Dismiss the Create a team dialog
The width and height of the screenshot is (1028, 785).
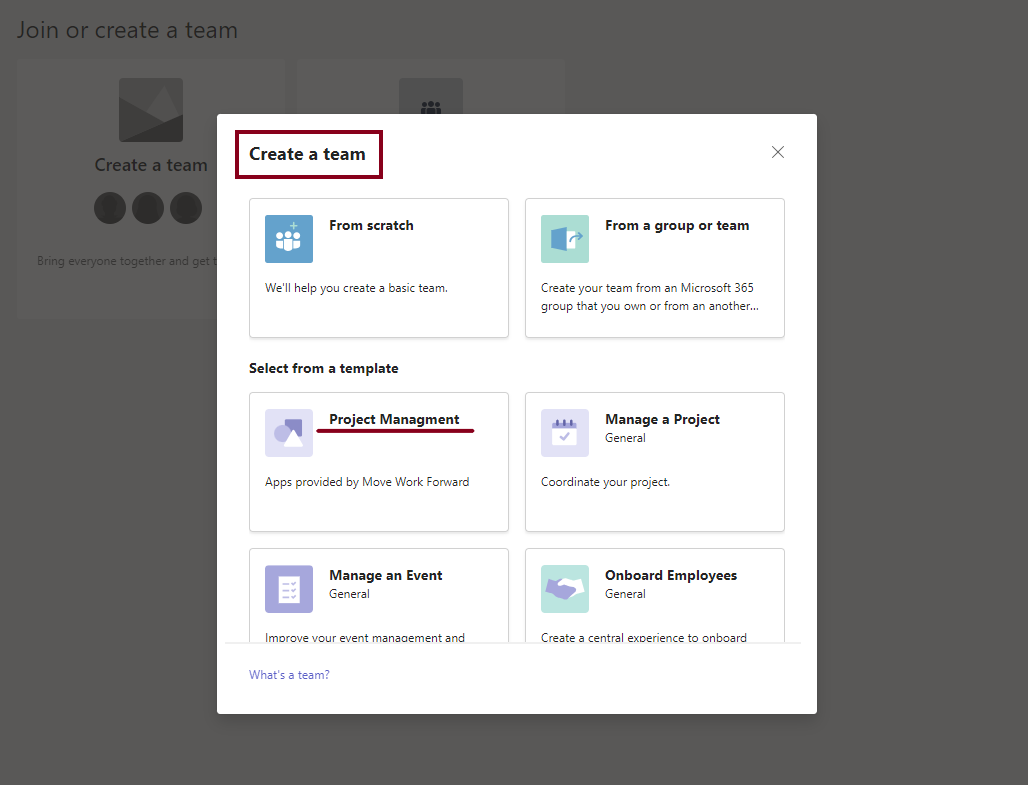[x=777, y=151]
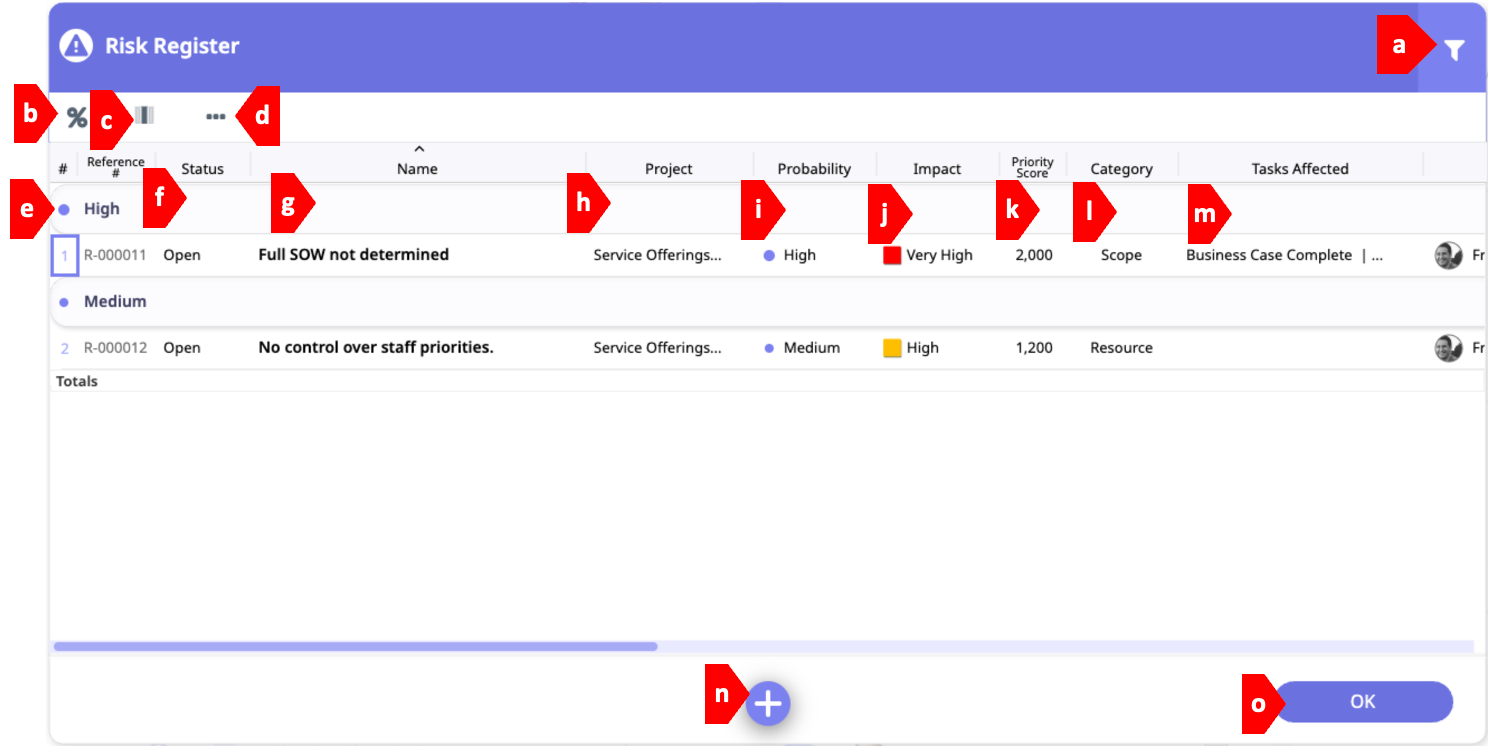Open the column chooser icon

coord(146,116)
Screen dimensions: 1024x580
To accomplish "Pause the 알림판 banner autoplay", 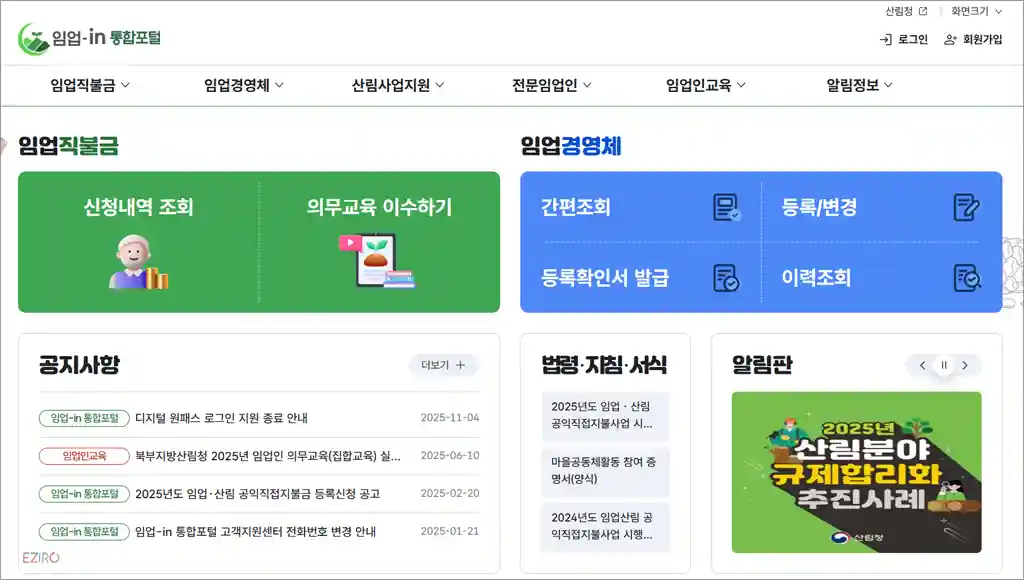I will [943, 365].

---

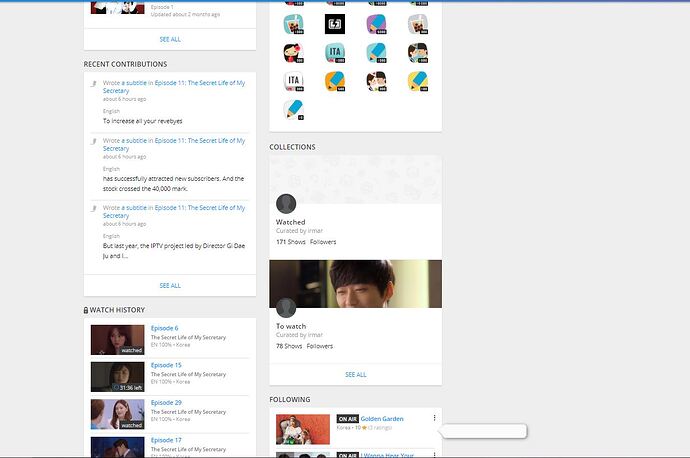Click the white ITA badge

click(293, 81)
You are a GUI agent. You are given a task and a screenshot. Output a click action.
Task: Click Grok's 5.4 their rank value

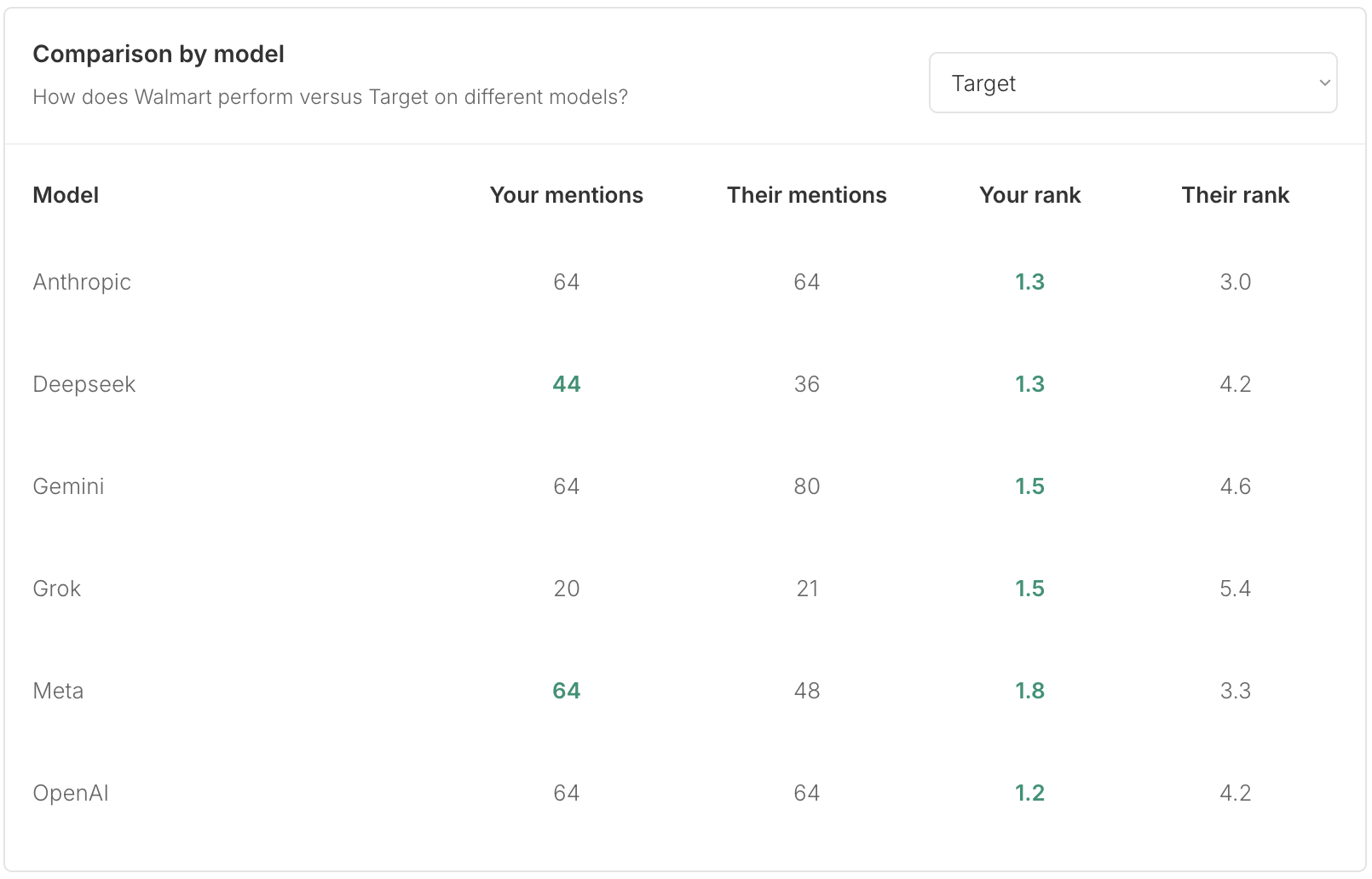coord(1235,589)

**TASK:** Convert the entries from the line with "Click the white ITA badge" to the line with "coord(1235,589)", both included, into a JSON list of strings, one string per line and no blank lines. Leave the pictures out.

**OUTPUT FOR THIS EXERCISE:**
[
  "Click the white ITA badge",
  "click(293, 81)",
  "You are a GUI agent. You are given a task and a screenshot. Output a click action.",
  "Task: Click Grok's 5.4 their rank value",
  "coord(1235,589)"
]